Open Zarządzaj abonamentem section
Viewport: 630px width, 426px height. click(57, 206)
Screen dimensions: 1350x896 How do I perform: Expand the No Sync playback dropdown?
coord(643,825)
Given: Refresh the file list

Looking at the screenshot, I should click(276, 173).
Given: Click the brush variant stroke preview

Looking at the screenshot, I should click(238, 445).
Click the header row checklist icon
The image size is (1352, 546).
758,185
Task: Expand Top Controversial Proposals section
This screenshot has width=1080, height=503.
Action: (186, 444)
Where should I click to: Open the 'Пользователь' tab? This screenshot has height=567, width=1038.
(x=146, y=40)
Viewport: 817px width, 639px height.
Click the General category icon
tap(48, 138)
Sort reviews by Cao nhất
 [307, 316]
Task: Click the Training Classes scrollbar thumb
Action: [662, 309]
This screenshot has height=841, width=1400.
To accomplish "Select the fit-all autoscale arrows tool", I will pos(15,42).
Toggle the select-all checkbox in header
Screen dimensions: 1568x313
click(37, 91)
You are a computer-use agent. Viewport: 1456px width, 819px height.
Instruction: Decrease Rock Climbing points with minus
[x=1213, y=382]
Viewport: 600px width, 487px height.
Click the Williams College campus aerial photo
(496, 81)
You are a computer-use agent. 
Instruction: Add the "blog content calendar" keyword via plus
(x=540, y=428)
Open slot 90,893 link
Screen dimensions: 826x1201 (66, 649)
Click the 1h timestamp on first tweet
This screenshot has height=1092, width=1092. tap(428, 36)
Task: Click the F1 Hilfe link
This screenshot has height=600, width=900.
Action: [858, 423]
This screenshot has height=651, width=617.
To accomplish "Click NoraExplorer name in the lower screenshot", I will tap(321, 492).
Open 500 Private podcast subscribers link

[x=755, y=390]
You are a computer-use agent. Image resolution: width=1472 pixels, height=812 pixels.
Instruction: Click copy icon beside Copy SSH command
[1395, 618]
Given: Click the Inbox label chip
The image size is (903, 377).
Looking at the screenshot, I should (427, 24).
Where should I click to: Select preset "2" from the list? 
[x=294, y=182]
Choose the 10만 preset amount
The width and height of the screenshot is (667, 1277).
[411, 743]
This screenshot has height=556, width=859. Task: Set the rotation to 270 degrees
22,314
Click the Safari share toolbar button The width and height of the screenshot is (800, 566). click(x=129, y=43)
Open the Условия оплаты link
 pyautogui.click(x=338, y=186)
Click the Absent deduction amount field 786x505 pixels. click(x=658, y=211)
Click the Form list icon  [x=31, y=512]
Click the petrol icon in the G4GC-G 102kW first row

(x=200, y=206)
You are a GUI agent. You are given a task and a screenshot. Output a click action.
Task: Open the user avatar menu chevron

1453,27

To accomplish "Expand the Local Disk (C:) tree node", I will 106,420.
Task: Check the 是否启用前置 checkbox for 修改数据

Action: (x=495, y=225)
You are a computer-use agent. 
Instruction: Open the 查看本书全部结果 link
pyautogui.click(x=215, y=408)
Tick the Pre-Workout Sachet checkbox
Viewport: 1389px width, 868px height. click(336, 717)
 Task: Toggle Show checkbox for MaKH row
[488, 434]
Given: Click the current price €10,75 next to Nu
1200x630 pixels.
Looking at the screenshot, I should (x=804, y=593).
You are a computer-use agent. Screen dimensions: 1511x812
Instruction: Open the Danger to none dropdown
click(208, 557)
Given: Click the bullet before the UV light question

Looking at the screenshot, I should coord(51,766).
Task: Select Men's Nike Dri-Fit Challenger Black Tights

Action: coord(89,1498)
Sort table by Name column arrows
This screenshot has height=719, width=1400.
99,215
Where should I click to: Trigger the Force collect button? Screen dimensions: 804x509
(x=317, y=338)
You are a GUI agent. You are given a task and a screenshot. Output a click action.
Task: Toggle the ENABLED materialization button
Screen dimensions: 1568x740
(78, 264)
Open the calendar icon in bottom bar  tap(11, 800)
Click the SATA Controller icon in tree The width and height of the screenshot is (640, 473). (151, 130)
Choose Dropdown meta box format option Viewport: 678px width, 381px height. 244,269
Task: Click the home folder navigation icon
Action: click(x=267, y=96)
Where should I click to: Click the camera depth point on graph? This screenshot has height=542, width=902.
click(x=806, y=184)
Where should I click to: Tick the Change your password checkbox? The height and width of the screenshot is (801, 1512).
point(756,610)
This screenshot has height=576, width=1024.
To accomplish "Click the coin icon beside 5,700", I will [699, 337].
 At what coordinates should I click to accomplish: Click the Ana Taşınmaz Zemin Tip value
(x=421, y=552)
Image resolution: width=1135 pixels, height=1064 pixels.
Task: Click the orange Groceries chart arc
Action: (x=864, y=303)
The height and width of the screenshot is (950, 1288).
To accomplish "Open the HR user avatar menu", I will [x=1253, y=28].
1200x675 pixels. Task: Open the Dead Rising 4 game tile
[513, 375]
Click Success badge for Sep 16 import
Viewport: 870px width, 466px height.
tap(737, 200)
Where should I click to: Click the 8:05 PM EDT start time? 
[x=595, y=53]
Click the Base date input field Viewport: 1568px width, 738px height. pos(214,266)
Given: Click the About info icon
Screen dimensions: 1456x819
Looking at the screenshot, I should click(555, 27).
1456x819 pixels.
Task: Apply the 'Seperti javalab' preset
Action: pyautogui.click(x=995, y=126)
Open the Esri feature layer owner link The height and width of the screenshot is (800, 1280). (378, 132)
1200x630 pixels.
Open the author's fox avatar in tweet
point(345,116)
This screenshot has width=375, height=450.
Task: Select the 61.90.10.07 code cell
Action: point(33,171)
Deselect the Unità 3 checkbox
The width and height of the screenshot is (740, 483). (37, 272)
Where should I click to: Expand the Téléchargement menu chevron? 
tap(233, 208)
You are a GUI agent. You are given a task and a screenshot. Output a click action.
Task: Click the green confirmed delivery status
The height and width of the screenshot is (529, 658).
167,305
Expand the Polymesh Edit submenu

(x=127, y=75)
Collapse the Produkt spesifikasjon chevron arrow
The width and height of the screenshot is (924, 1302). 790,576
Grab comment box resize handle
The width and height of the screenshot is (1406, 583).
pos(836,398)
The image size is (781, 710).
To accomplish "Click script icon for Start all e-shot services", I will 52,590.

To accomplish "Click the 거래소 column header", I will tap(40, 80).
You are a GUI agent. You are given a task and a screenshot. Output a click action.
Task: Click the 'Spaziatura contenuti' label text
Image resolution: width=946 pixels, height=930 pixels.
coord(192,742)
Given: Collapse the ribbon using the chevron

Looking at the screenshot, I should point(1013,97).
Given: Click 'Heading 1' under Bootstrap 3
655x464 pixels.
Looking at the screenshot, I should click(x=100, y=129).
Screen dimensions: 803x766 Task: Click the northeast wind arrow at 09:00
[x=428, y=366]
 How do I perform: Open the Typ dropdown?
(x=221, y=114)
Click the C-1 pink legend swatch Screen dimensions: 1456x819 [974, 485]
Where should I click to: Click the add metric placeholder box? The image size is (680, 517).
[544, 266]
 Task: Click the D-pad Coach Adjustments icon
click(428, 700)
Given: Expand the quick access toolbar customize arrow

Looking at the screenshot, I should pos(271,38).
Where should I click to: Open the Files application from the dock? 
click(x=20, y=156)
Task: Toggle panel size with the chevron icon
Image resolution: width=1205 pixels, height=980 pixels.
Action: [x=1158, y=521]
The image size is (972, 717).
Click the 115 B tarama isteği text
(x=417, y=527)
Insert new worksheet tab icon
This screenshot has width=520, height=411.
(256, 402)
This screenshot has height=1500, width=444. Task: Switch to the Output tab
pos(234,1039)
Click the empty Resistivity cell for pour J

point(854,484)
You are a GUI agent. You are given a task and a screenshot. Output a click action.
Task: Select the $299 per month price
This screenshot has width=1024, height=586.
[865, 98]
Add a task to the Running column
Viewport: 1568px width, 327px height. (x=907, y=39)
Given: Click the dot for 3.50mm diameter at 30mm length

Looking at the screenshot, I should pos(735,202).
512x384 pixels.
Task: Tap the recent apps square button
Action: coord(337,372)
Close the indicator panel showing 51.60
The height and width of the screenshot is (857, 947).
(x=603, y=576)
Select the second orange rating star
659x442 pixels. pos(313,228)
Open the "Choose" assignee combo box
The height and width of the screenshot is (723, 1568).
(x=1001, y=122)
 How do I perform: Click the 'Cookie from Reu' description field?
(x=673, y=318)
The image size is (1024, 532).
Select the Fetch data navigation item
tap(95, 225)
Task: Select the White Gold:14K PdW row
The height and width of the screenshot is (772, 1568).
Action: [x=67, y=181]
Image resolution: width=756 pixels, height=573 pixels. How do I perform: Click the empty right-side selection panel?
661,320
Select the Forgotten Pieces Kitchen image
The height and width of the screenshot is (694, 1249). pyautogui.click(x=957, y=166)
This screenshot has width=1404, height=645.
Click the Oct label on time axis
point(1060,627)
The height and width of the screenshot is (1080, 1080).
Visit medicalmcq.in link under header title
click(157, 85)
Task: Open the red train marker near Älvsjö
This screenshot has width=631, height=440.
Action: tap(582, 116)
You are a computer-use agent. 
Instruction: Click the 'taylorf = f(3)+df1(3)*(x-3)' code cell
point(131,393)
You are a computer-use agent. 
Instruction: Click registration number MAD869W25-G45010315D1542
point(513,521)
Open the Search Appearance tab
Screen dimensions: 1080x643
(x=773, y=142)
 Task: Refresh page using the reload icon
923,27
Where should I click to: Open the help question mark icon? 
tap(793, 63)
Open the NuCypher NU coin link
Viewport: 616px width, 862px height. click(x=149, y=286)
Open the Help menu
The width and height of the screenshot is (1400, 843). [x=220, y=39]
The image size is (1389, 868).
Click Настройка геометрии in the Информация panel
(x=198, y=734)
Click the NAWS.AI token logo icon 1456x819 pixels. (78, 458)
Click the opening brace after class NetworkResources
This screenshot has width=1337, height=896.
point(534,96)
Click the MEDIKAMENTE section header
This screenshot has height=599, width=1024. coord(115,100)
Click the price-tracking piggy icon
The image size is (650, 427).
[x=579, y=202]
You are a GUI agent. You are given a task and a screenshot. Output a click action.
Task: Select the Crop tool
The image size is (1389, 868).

• **TASK BRIEF**: The answer is the lines above between the line holding "Where should I click to: Expand" and the line holding "Grab comment box resize handle", inclusive, each written out exactly, and no others.

• **WRITTEN ANSWER**:
Where should I click to: Expand the Téléchargement menu chevron? 
tap(233, 208)
You are a GUI agent. You are given a task and a screenshot. Output a click action.
Task: Click the green confirmed delivery status
The height and width of the screenshot is (529, 658).
167,305
Expand the Polymesh Edit submenu

(x=127, y=75)
Collapse the Produkt spesifikasjon chevron arrow
The width and height of the screenshot is (924, 1302). 790,576
Grab comment box resize handle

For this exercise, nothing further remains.